Это было не так просто. Легких экзаменов позднейшей эпохи на прапорщики запаса в то время еще не было; надо было готовиться на подпоручика, что было много труднее. К тому же экзамен предстоял в сентябре, а поступил я в полк в начале июня. Надо было уместить в трехмесячный срок и строевые занятия, и приготовления: нужно было изучить к экзамену шесть наук и десять уставов.
Полковник, сердечно любивший свой полк, хотел приобрести в моем лице хорошего офицера. Поэтому за мной следили. Полковник сам иногда приходил по утрам в мою четвертую роту - смотреть, как и чем я занимаюсь. А дядька ефрейтор, найдя в моей палатке "Критику силы суждения" Канта, счел нужным прочесть мне наставление. "У Вас, барин, есть на столе посторонние книги. Вам нужно сейчас учить воинские уставы, а что там дальше, то до Вас не касается." И "Критика силы суждения" лежала без употребления - не в силу дядькиного наставления, а просто потому, что на нее не хватало сил и времени.

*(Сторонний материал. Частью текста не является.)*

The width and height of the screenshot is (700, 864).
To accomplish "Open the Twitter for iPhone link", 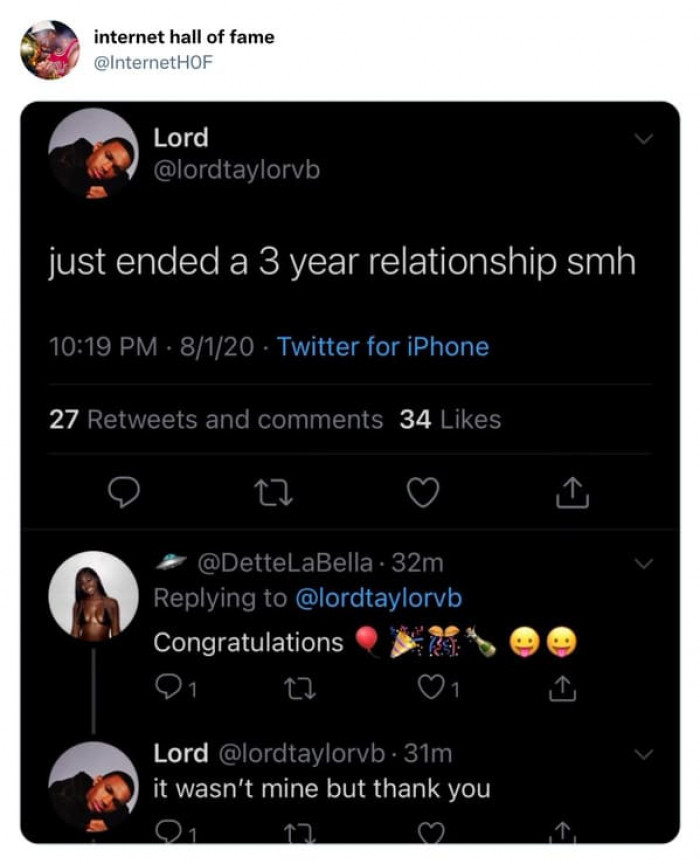I will click(x=385, y=346).
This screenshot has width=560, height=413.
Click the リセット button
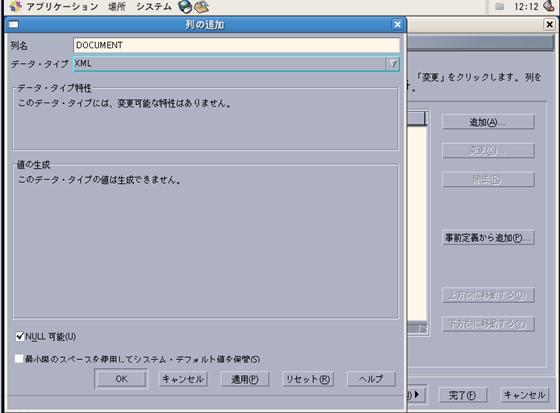click(x=308, y=379)
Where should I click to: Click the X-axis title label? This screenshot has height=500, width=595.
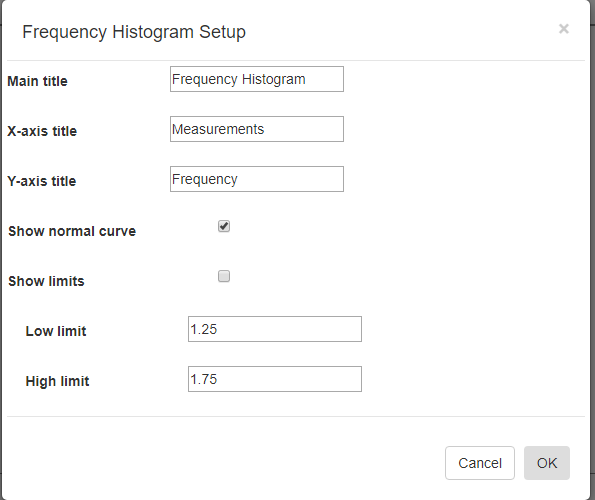click(x=42, y=131)
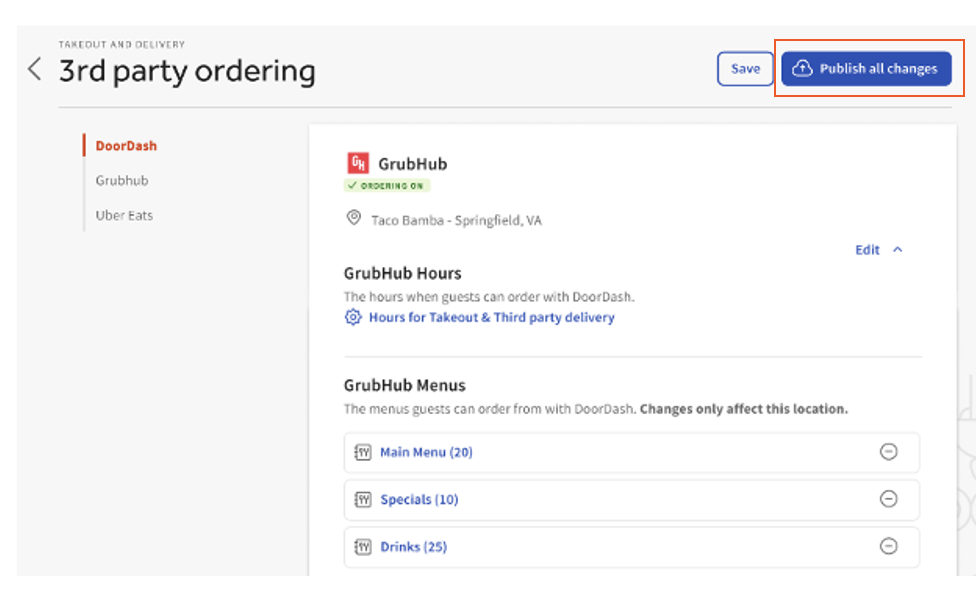Switch to the Grubhub sidebar tab
976x592 pixels.
(122, 180)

Меня усиленно обучали строю и "словесности"; и в один месяц я был уже настолько подготовлен, что стал в строй и не портил фронта моей роты. Помню, что это давалось мне ценою значительного, хотя и здорового утомления. Оно было мне даже приятно, как отдых от усиленной {138} умственной жизни. Даже приготовления к офицерскому экзамену шли сравнительно вяло в первые два месяца - тем более, что после утомительных занятий я иногда отправлялся пешком из отдаленного лагеря в калужский "Загородный сад", где жили мои, проводил вечер в игре в лаун-теннис и обязательно должен был возвращаться в лагерь на другой день в шесть часов утра. Я, однако, не жалел об утомлении и потере времени, так как знакомство с совершенно новым для меня полковым миром было для меня чрезвычайно интересным
Мой ротный командир - штабс-капитан П., недавно скончавшийся в генеральских чинах, был так же, как и полковник Маклаков, настоящим и хорошим военным человеком доброго старого времени. Начальство всегда считало его одним из лучших офицеров, потому что порядок в роте у него был образцовый, а солдаты души в нем не чаяли, во-первых, за большую заботливость и сердечность, а во-вторых - за патриархальные способы управления, в особенности же за художественную брань, в которой он был несравненным мастером. - "Xoроший капитан", - говорили они. - "Хучь ен морду и ковыряет, ну никто как ен не выругается." Брань Петра Ивановича всегда поддерживала веселое настроение в его команде свою несравненною меткостью. "Эй ты, Жестянный," - кричал он слабосильному солдату, носившему фамилию "Железный", - "что у тебя ружье из рук валится." И веселый шопот пробегал по роте: "жестянный, слышь, как сказал, - жестянный." Но наиболее художественные изобретения Петра Ивановича, делавшие почти невозможным удержаться от хохота, конечно, никогда не появятся в печати. О них трудно говорить даже в виде намека, тем более, что они всегда были новы и неожиданны. {139} А "ковырянье морды" прощалось Петру Ивановичу, во-первых, потому, что оно обыкновенно заменяло ответственность более тяжкую, чаще всего - отдачу под суд; во-вторых, солдаты ценили то, что он в этих случаях бил всегда плашмя, а не кулаком - без повреждения зубов и челюстей. Происходило это обыкновенно так: тяжко провинившийся призывался к капитану и ему сначала подносился текст закона, в котором мелькали страшные слова: "дисциплинарный батальон, арестантские роты" и т. п. Солдат бледнел и с трясущейся челюстью пытался валиться в ноги. - "Уу-у сук-ин ссын,- налетал на него капитан, видел, что тебе по закону; а вот тебе по благодати, - раз, два, три". И тремя звонкими оплеухами снималась с "преступника" всякая дальнейшая ответственность. Я собственными глазами видел подписку, данную молодым солдатом - дворянином, которого капитан таким способом "спас" от тяжкой уголовной кары. "Клянусь Всемогущим Богом в том, что никогда впредь не напьюсь пьян на службе; буде же сего клятвенного моего обещания не исполню, прошу капитана П. наказать меня розгами."